- Directed by: Richard Ledes
- Written by: Richard Ledes Alain-Didier Weill
- Produced by: Ged Dickersin
- Starring: Frank Langella Elliott Gould Laura Harring
- Cinematography: Stephen Kazmierski
- Edited by: Madeleine Gavin
- Music by: Robert Miller
- Release dates: September 26, 2008 (Festival do Rio); February 13, 2009 (United States);
- Running time: 95 minutes
- Country: United States
- Language: English

= The Caller (2008 film) =

The Caller is a 2008 film by Richard Ledes. The film, which stars Frank Langella, Elliott Gould, and Laura Harring, premiered at the Tribeca Film Festival where it won the Made in NY Narrative Award. The screenplay was co-authored with Alain Didier-Weill.

==Plot==
Jimmy Stevens (Frank Langella) is a high level executive at an international energy consulting firm. Haunted by the criminal practices of his company, he decides to expose their corruption. He realizes this betrayal will lead to his murder, so he hires out a detective to trail him during his last days.

Unaware that the man who has hired him and the man he is following are one and the same, Turlotte (Elliott Gould) begins a thrilling game of cat and mouse with Stevens and New York City becomes the arena for the uncertain contest. Slowly, the investigation begins to yield clues that come to reveal the larger story of Jimmy's mysterious past.

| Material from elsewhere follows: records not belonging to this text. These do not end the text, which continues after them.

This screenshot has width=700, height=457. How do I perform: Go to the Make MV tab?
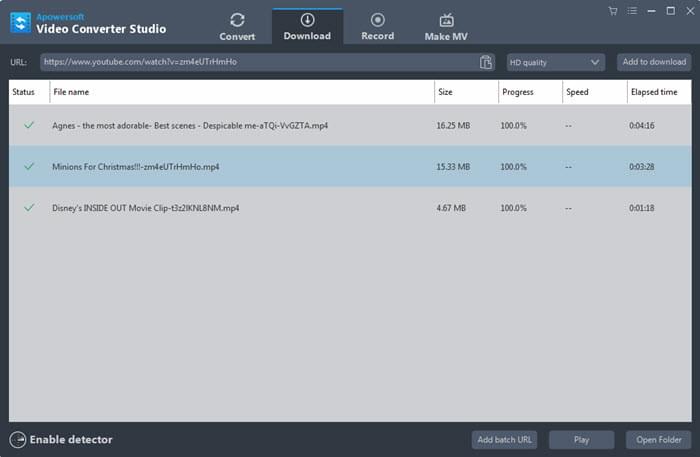[446, 26]
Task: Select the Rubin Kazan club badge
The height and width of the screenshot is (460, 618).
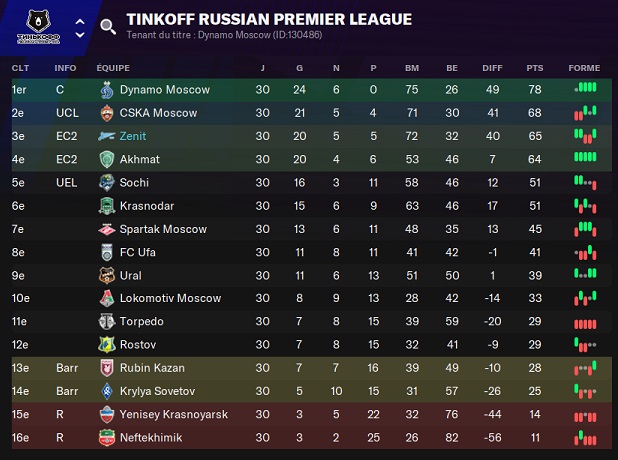Action: tap(107, 368)
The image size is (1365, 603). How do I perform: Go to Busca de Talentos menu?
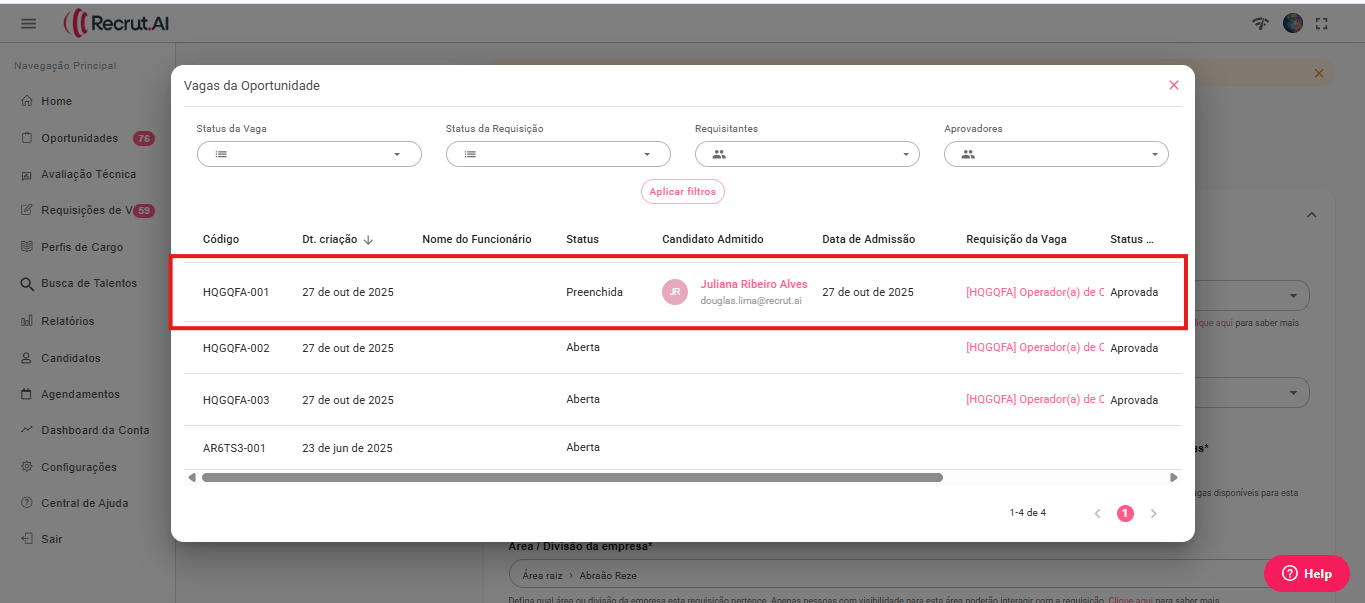coord(89,283)
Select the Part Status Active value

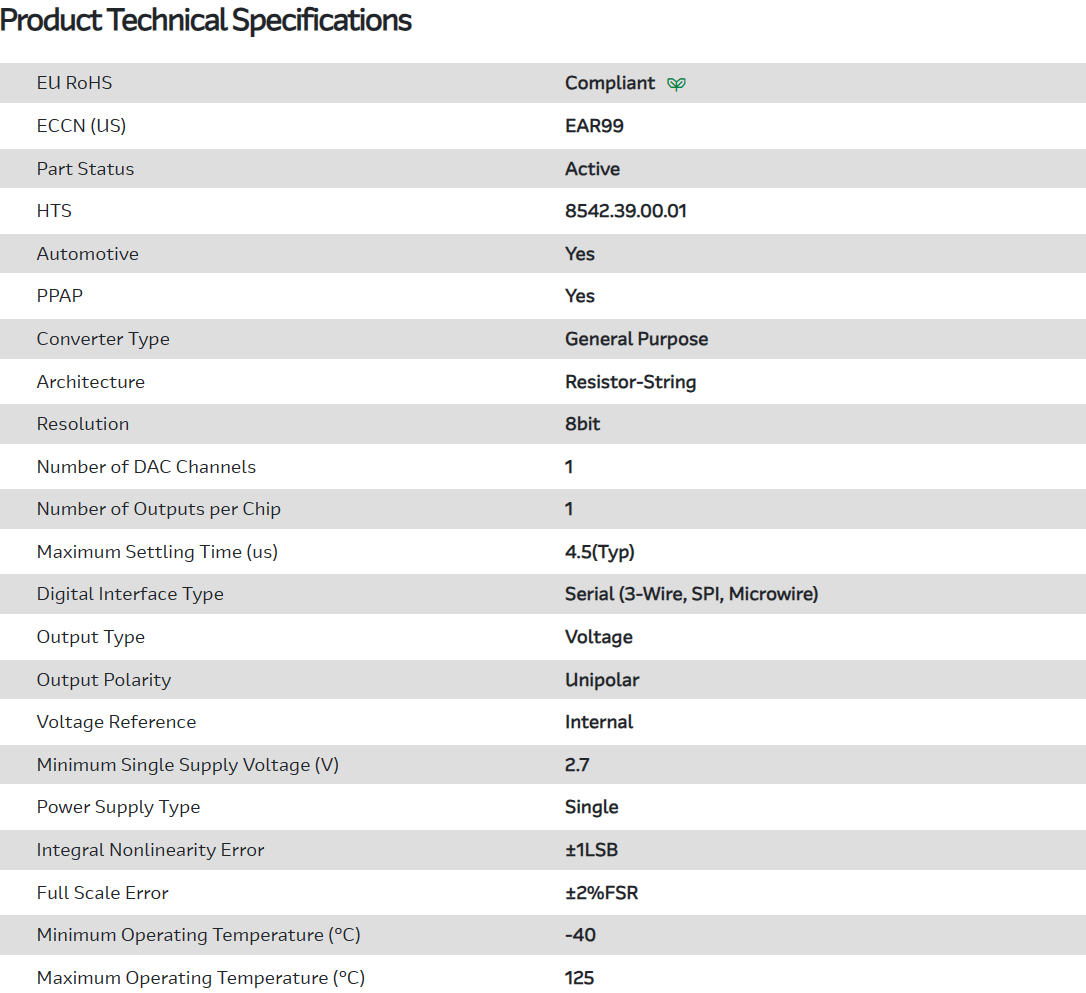[x=592, y=169]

As hints of his childhood in occupied France during World War II are unearthed, a haunting memory surrounding a lone, dying man and the two young boys who witness his last breath becomes the key to the present. As the clock winds down and the hired guns close in on Jimmy, Turlotte puts the puzzle pieces together with just enough time to fulfill his fated duty.

==Cast==
- Frank Langella as Jimmy Stevens
- Elliott Gould as Frank Turlotte
- Laura Harring as Eileen
- Corey Johnson as Paul Winsail
- Edoardo Ballerini as Teddy
- Helen Stenborg as Jimmy's mother

==Reception==
As of June 2014, the film had a score of 13% on Rotten Tomatoes from 16 reviews. Time Out New York gave it 2 stars. Screen International called it "ponderous".